Abstract

The aim of this study was to assess the performance of these main scores in predicting prognosis in patients with heart failure (HF). A total of 2008 patients who were admitted to the Fourth People's Hospital of Zigong, Sichuan, from December 2016 to June 2019 and diagnosed with HF were included in the study. We compared the prognostic predictive performance of Seattle Heart Failure Model (SHFM), Meta-Analysis Global Group in Chronic Heart Failure (MAGGIC-HF) risk score, Get With the Guidelines-Heart Failure programme (GWTG-HF), Acute Study of Clinical Effectiveness of Nesiritide in Decompensated Heart Failure (ASCEND) risk scores, the Acute Decompensated Heart Failure National Registry (ADHERE) model, Barcelona Bio-Heart Failure (BCN-Bio-HF) risk calculator, and Gruppo Italiano per lo Studio della Streptochinasi nell'Infarto Miocardico-Heart Failure (GISSI-HF) for the endpoints.

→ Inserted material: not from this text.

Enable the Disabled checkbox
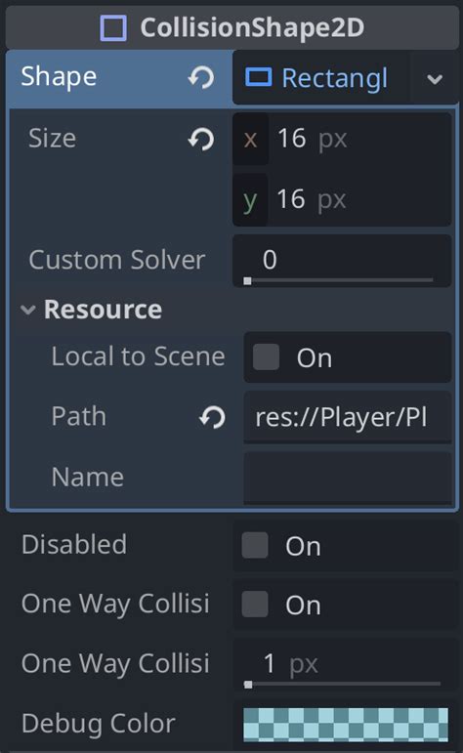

The primary endpoint was 1year all-cause mortality and the secondary endpoint was the incidence of 28day readmission post-discharge. At 1year follow-up, 44 (2.21%) patients with HF died. Discrimination analyses showed that all risk scores performed reasonably well in predicting 1year mortality, with areas under the receiver operating characteristic curve (AUCs) fluctuating between 0.757 and 0.822. GISSI-HF showed the best discrimination with the AUC of 0.822 (0.768-0.876), followed by MAGGIC-HF, BCN-Bio-HF, ASCEND, SHFM, GWTG-HF, and ADHERE with AUCs of 0.819 (0.756-0.883), 0.812 (0.758-0.865), 0.802 (0.742-0.862), 0.787 (0.725-0.849), 0.762 (0.684-0.840), and 0.757 (0.681-0.833), respectively. All risk scores were similarly predictive of 28day emergency readmissions, with AUCs fluctuating between 0.609 and 0.680. Overestimation of mortality occurred in all scores except the ASCEND. The risk scores remained with good prognostic discrimination in patients with biventricular HF and in the subgroup of patients taking angiotensin-converting enzyme inhibitor/angiotensin II receptor blocker. Currently assessed risk scores have limited clinical utility, with fair accuracy and calibration in assessing patients' 1year risk of death and poor accuracy in assessing patients' risk of readmission. There is a need to incorporate more patient-level information, use more advanced technologies, and develop models for different subgroups of patients to achieve more practical, innovative, and accurate risk assessment tools.